Encontrei também pessoas “normais” que são tomadas pelo mental – nomenclatura que criei para definir uma pessoa que não consegue silenciar a mente. Alguém, por exemplo, que não para de falar, emendando uma frase com a outra, um assunto com o outro. Pelo volume de fala em pouco tempo, dá para notar que nem ela própria consegue se ouvir e, muito menos, ouvir o outro.
Também encontrei pessoas cheias de manias, esquisitices, vícios e comportamentos autodestrutivos – como manter uma relacionamento abusivo, por exemplo. Mesmo assim, todas essas pessoas, salvo exceções, levam uma vida “normal”. Costumam trabalhar e ter um sucesso razoável. São casadas ou já tiveram amores profundos. A maioria tem filhos e os cria com amor e dedicação. Enfim, gente como a gente, como nosso vizinho ao lado, como nosso chefe, nosso cliente, nosso funcionário ou, quem sabe, como nós mesmos.
Pensando na dinâmica social que classifica como normais pessoas que estão longe de um ideário de normalidade, fica mais fácil compreender como muitos, no meio de uma pandemia que matou, até o momento, mais de onze mil pessoas no Brasil, mesmo tendo problemas de saúde que os colocariam no grupo de risco, reúnem amigos em casa porque não aguentam sua própria companhia – ou a companhia de seu/sua companheira e filhos. Seriam essas pessoas anormais?
Algumas pessoas me escrevem sobre aqueles que elas consideram anormais porque continuam saindo às ruas, pondo os outros em risco, só porque têm boa boa saúde.

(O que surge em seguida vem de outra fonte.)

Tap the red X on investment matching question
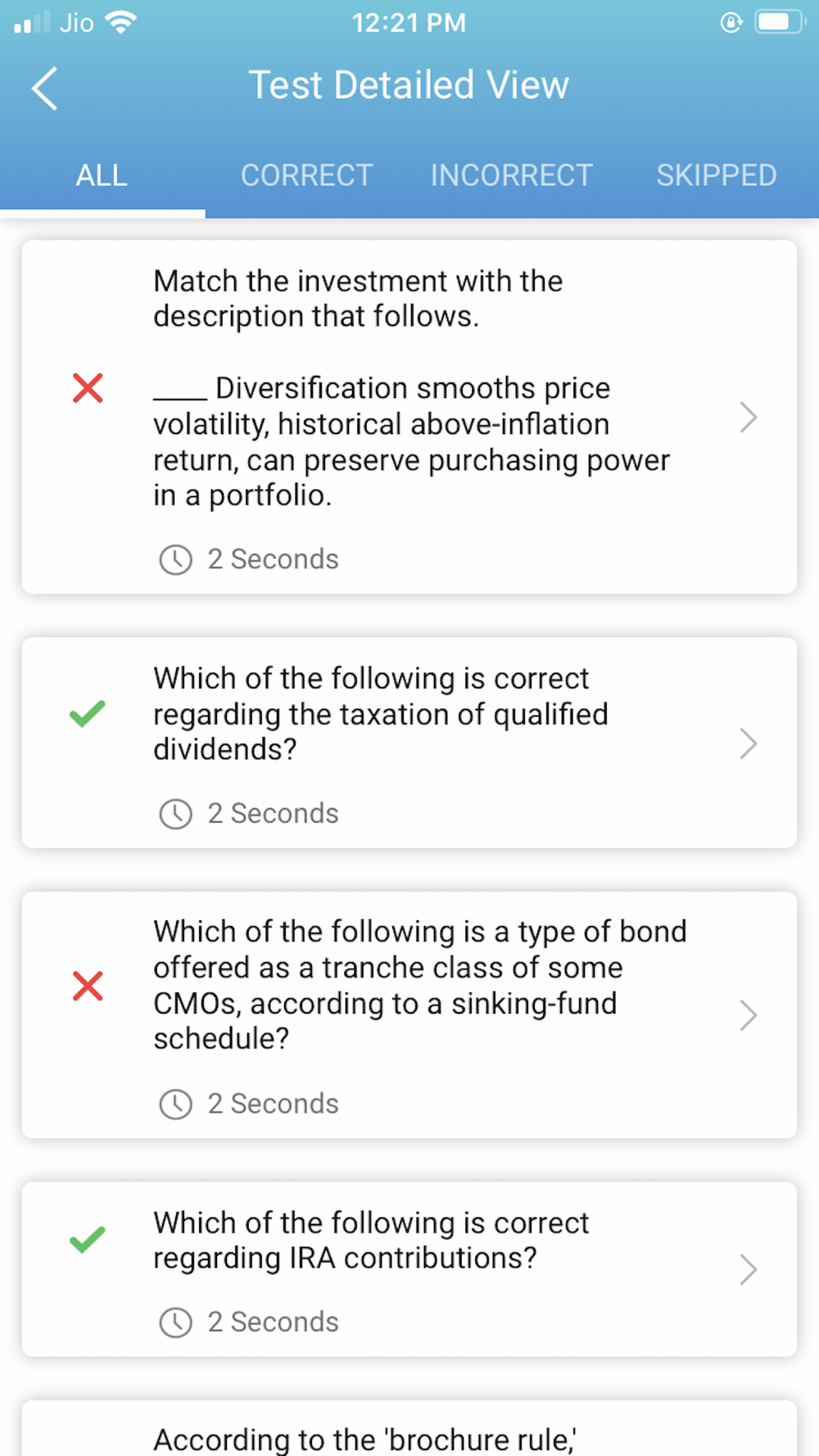The image size is (819, 1456). point(88,388)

Ou mencionam os “anormais” que agridem os profissionais de saúde – como aconteceu numa manifestação em Brasília –, sendo que esses profissionais estão, sem dúvida, colocando em risco suas vidas para salvar os outros. Para essas pessoas que me escrevem e comentam sobre essa anormalidade na nossa sociedade, eu respondo: primeiro devemos distinguir caráter do conceito de anormalidade.
Houve e sempre haverá pessoas de mau caráter. Dependendo do ambiente social promovido pelos valores da época, essas pessoas de caráter duvidoso ficam mais ou menos reprimidas. O pessoal que agrediu os profissionais de saúde em Brasília eu classificaria nesse grupo. Os outros são pessoas normais que possuem desde muito até quase nenhum controle sobre sua mente e domínio sobre seus atos. Assim, num momento de tensão em que são deslocadas do seu lugar de segurança emocional, atuam com certo grau de irracionalidade. Seriam essas pessoas anormais? Se forem, então teremos chegado à conclusão de que a nossa sociedade é composta por boa parte delas.
Quando alguém perto de nós – às vezes na nossa própria casa – estiver agindo de forma menos racional e lógica, talvez seja um sinal de que chegou a hora de olhar para a saúde mental da nossa sociedade com amor e seriedade. Talvez seja a hora de compreender o que pode nos trazer estabilidade emocional em momentos de crise e de bonança. Porque se de uma coisa estou cada vez mais certa é de que essa pandemia pode ser a primeira de várias.
Nany Bilate é pensadora intuitiva e pesquisadora. Seus estudos e textos são focados na transição de valores e crenças da nossa sociedade. E sua interferência nas identidades feminina e masculina contemporâneas.